Other WAM instructions for optimizing clause selection are try_me_else, retry_me_else and trust_me_else used for the first, middle and last calls of the clause routines.

You can learn more on this in the references provided in the references section.

The 'cut' operator.

In logic programming search space can be reduced by pruning.

Pruning uses operators such as cut, commit, once, conditionals and variations on these to reduce the search space.
Prolog allows reduction of search space by use of cuts which tell the search not to backtrack past the introduction of the cut as a goal.

The cut operator has no arguments and always succeeds, it is expressed as an exclamation mark ! and has the property that is if it succeeds in a clause C for relation R it commits the relation R to the search space described by the part after the cut in clause C and ignores the rest of the search space of C and the search spaces of other clauses for R.

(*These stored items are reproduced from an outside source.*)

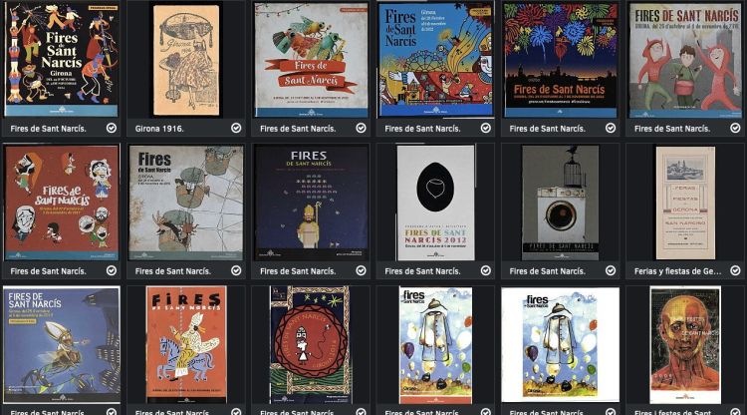Screen dimensions: 747x415
Task: Toggle checkmark beside the flying insects ribbon poster
Action: 362,128
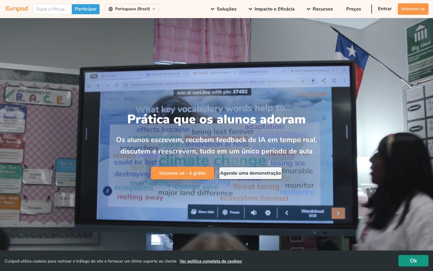
Task: Mute audio with the speaker icon
Action: (253, 213)
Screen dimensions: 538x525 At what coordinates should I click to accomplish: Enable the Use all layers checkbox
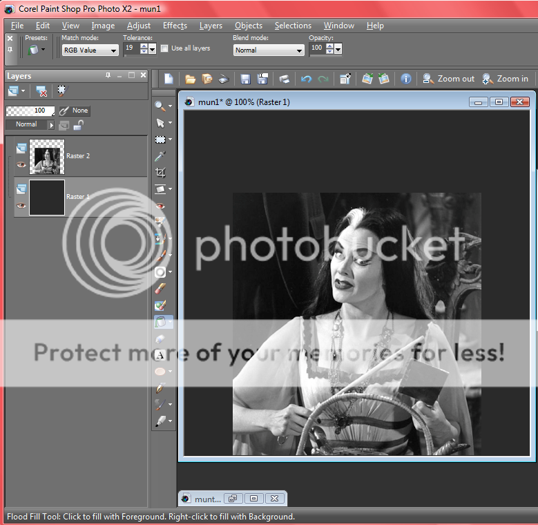coord(164,49)
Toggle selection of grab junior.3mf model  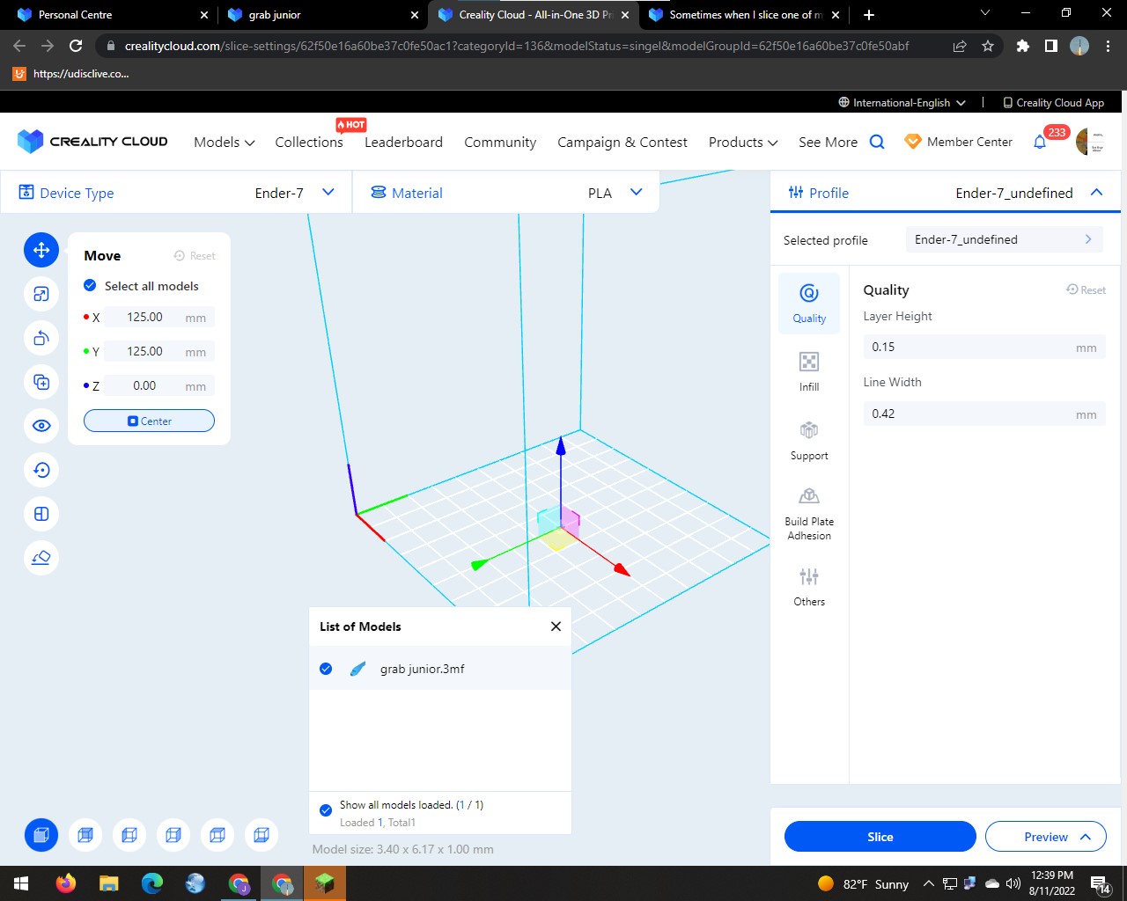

Once the search has passed a cut in a clause for a relation R, backtracking over the cut results in further processing of goal R being skipped.
This way, we can prevent unwanted backtracking by giving prolog orders to freeze the decisions made so far in a predicate and thus save time while improving speed, performance and memory usage.

Assert and retract predicates.

In prolog, adding and removing clauses during program execution is possible by use of extra-logical predicates which don't express relations.

Assert(Clause) dynamically adds the term Clause as a clause to the program.
Since there are no restrictions on the relation expressed by this clause, the relation may be program-defined, already occurring statically in the program, known from assert calls or a new one.

Retract(Clause) dynamically removes the clause Clause from the program.
There are no restrictions on types of clauses that may be retracted therefore it can retract program-defined clauses.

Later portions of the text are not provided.